Compute the Beta-VAE loss [R29].

See Also: VAE

The Beta-VAE was introduced to learn disentangled representations and improve interpretability. The idea is to keep the distance between the real and estimated posterior distribution small (under a small constant delta) while maximizing the probability of generating real data:

$\underset{\phi, \theta}{\mathrm{max}} \underset{x \sim D}{\mathbb{E}}\left[ \underset{z \sim q_\phi(z | x)}{\mathbb{E}} log \ p_\theta(x|z) \right] \\ \text{subject to} D_{KL}(q_\phi(z|x) | p_\theta(z)) < \delta$

We can rewrite this equation as a Lagrangian with a Lagrangian multiplier $\beta$ , which leads to the Beta-VAE loss function:

$L_{VAE}(\theta, \phi) = L_{MSE}(\theta, \phi) - \beta L_{KL}(\theta, \phi)$

When $\beta=1$ , it corresponds to a VAE loss. If $\beta>1$ , this puts more weight on statistical independence than on reconstruction. Note that such a stronger constraint on the latent bottleneck limits the representation capacity of z.

Parameters:

beta : float, default=4.0

Weight of the KL divergence.

default_dist : {“normal”, “laplace”, “bernoulli”}, default=”normal”

Default decoder distribution. It defines the reconstruction loss (L2 for Normal, L1 for Laplace, cross-entropy for Bernoulli).

Raises:

ValueError

If the input distribution is not supported.

References

[R29] (1,2)

Irina Higgins et al., “beta-VAE: Learning Basic Visual Concepts with a Constrained Variational Framework”, ICLR 2017.

kl_normal_loss(q)[source]¶

Computes the KL divergence between a normal distribution with diagonal covariance and a unit normal distribution.

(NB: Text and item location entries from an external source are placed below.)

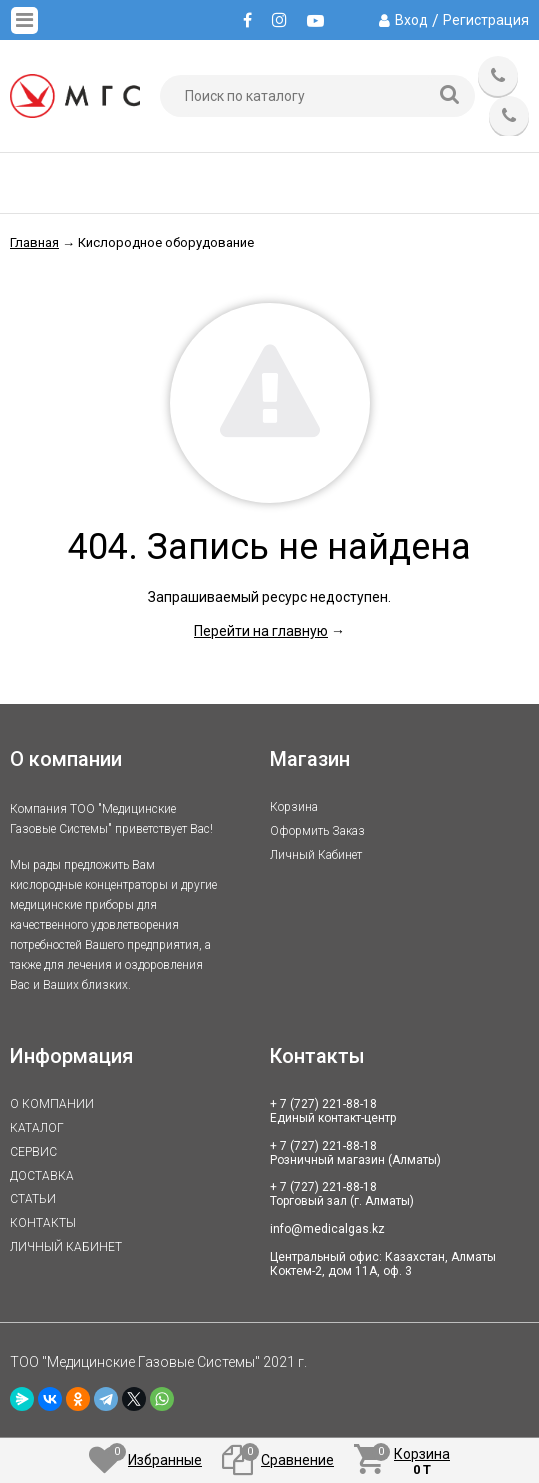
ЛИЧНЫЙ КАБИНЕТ (66, 1247)
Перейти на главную (261, 631)
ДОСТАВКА (42, 1176)
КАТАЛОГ (37, 1128)
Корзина (294, 807)
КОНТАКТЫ (43, 1223)
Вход (411, 20)
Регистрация (486, 20)
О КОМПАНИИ (52, 1104)
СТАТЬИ (33, 1199)
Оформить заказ (317, 831)
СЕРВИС (33, 1152)
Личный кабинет (316, 855)
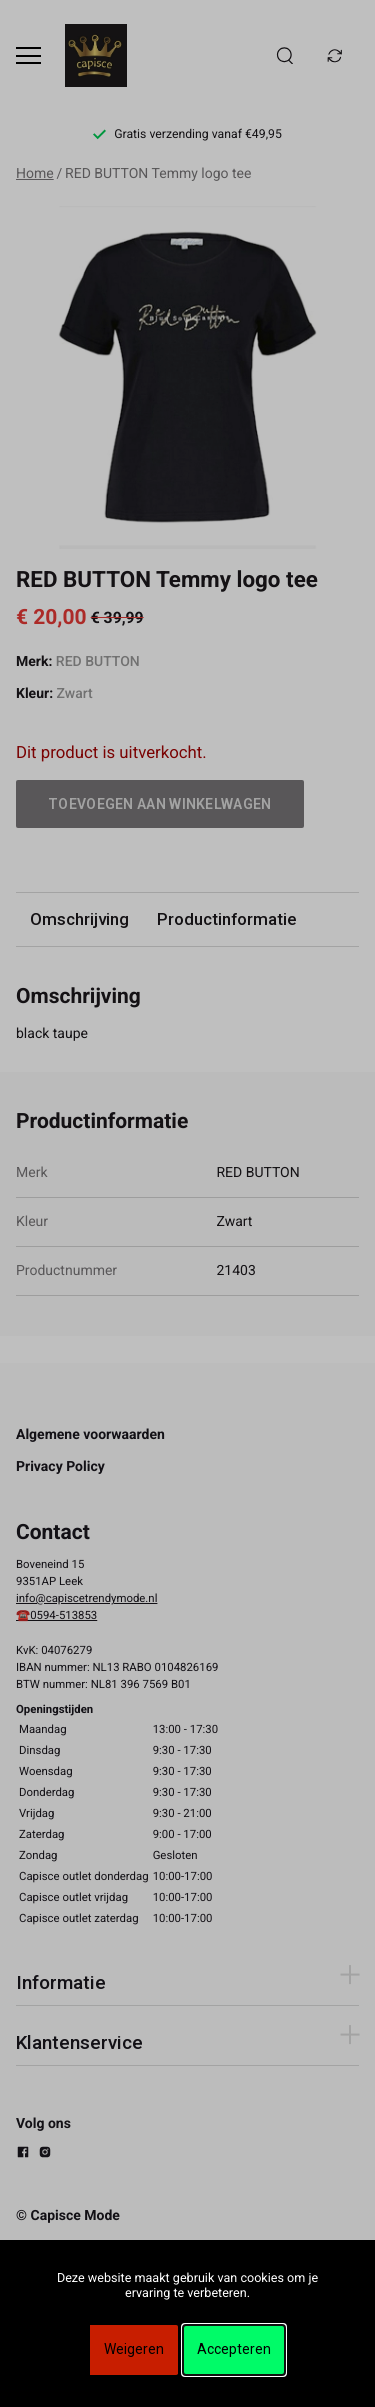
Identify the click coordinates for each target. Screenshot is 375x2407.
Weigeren (134, 2349)
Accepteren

Parameters:: q : torch.distributions

probabilistic encoder (or estimated posterior probability function).

reconstruction_loss(p, data)[source]¶

Computes the per image reconstruction loss for a batch of data (i.e. negative log likelihood).

The distribution of the likelihood on the each pixel implicitely defines the loss. Bernoulli corresponds to a binary cross entropy. Gaussian distribution corresponds to MSE. Laplace distribution corresponds to L1.

Parameters:

p : torch.distributions

probabilistic decoder (or likelihood of generating true data sample given the latent code).

data : torch.Tensor

The observed data.

Returns:

loss : torch.Tensor

per image cross entropy (i.e. normalized per batch but not pixel and channel).